The long-term incentive award called CSA (Contingent Share Award) was established in 2021, before an IPO (initial public offering of shares) of Nubank in New York. According to its terms, Vélez would earn 1% of the total shares if the bank’s Class A shares remained, on average, at US$ 18.69 on the stock exchange for 60 consecutive days, and would be entitled to an additional 1% if the same occurred in US $35.30.

It turns out that Nubank shares, which started at US$ 9 each in the IPO and reached US$ 12.24 at the opening, closed on Monday at US$ 4.22. That is, they would have to raise more than four and eight times, respectively, for the activation of the payment.

Nubank estimated the fair value of the remuneration at US$ 423 million, a calculation that, among other specifics, is based on figures from the time of the agreement. In practice, the value received by Vélez would be higher, as it would imply a higher valuation of the company.

Asked whether the drop in shares was a factor in forgoing potential compensation, Velez told Reuters the program was “very misunderstood by the market” at the start of the year as it was “very, very ambitious”. So the decision to forgo the payout has “nothing to do with the stock’s short-term performance,” he said.

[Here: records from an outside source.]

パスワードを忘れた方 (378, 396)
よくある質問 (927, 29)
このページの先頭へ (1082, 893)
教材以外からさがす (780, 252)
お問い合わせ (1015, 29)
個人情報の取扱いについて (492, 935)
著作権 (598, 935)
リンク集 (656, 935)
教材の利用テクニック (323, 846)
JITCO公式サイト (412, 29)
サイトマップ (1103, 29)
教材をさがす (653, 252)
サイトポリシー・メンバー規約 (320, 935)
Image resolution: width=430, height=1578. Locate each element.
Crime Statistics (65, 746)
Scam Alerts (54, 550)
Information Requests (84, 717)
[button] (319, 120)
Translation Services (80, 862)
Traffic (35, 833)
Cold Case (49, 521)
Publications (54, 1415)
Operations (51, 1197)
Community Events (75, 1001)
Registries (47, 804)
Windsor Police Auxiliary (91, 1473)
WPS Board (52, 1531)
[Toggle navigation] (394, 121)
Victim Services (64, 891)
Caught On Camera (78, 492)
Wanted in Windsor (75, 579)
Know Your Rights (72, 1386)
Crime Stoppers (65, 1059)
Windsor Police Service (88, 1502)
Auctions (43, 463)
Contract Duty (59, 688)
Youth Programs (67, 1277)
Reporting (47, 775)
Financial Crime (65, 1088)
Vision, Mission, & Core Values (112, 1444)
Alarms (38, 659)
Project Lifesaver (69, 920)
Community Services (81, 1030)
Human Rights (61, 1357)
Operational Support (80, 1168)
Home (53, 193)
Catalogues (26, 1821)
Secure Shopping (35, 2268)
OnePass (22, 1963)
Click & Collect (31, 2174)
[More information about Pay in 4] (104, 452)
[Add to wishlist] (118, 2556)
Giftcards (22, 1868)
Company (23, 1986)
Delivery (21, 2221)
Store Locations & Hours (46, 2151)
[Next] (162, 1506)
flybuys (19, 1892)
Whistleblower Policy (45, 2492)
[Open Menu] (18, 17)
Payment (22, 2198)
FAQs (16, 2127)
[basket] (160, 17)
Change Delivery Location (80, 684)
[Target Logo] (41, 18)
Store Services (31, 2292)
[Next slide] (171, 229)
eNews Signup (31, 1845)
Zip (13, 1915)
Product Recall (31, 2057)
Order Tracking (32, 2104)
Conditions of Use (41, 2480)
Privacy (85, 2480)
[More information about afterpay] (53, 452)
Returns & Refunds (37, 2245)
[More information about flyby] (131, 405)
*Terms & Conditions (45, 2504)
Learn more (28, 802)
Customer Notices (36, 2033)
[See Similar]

If the first objective were achieved, based on the current share capital, Nubank would be worth approximately US$ 86.7 billion on the stock market, against approximately US$ 20 billion currently. Latin American giants like Vale and Mercado Livre have market caps of around US$69 billion and US$46 billion, respectively.

Vélez, who had already pledged to donate any shares he earned from the extra compensation to his family’s philanthropic platform, said the decision was based on the current macroeconomic scenario of high interest rates.

“I came to the conclusion that the best thing for the company at this point is to cancel this, given how expensive the program is for the company,” said Vélez. “It allows us to navigate a more turbulent environment with much less weight and in a more agile way,” he added.